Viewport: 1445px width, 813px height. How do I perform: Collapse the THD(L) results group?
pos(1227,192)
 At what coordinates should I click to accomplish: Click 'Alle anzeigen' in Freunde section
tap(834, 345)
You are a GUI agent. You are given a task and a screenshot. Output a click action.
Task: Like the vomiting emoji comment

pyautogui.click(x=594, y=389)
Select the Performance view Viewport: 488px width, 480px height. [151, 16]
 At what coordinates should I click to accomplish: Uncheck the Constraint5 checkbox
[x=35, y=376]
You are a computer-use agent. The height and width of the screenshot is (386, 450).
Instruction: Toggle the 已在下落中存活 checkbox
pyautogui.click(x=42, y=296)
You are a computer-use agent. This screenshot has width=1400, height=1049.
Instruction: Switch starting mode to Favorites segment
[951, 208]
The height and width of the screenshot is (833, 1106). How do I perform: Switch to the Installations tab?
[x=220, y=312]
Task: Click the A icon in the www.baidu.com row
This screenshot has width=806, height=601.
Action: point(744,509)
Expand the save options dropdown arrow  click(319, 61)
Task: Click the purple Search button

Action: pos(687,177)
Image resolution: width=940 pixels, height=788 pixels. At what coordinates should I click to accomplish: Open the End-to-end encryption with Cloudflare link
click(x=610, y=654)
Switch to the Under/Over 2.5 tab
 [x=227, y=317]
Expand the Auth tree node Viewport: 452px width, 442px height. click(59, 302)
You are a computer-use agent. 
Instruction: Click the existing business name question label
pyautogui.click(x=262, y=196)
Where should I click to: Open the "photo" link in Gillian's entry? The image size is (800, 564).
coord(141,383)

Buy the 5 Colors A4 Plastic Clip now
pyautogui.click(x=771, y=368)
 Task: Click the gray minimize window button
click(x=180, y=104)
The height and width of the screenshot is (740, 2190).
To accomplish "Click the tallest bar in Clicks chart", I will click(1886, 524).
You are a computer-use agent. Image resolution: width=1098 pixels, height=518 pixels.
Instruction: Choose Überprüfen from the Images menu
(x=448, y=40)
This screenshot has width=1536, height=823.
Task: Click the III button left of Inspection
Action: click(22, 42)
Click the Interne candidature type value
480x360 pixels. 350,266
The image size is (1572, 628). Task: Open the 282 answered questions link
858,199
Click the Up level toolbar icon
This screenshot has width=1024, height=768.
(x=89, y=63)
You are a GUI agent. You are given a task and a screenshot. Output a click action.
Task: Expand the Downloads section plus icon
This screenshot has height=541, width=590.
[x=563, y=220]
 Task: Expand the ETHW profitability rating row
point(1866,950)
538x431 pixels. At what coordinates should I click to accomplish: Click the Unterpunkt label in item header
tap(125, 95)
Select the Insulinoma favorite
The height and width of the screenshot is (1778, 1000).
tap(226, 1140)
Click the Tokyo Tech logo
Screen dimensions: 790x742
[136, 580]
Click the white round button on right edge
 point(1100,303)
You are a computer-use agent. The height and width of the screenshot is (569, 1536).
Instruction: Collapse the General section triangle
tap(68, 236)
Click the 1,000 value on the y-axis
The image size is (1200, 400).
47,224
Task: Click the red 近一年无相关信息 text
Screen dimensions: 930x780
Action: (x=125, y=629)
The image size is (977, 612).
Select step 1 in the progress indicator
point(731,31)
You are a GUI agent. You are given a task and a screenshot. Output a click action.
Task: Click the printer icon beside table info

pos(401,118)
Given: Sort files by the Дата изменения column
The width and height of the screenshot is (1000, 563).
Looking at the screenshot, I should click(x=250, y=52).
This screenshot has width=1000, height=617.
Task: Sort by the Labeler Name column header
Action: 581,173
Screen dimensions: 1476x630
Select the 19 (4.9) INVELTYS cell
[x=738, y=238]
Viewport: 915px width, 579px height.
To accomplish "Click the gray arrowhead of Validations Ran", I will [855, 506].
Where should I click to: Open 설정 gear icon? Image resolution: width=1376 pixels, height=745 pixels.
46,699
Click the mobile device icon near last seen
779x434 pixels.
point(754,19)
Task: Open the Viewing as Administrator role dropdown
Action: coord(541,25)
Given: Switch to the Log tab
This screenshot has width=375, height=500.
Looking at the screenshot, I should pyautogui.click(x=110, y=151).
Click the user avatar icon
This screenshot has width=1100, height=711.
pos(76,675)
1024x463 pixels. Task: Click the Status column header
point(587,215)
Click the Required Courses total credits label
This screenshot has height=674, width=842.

•••

● **Task objective**
Each line containing "will" belongs in the answer; pick these out of the material and copy them.

● **Result below**
To accomplish "Click the tallest bar in Clicks chart", I will click(1886, 524).
To accomplish "Click the gray arrowhead of Validations Ran", I will [855, 506].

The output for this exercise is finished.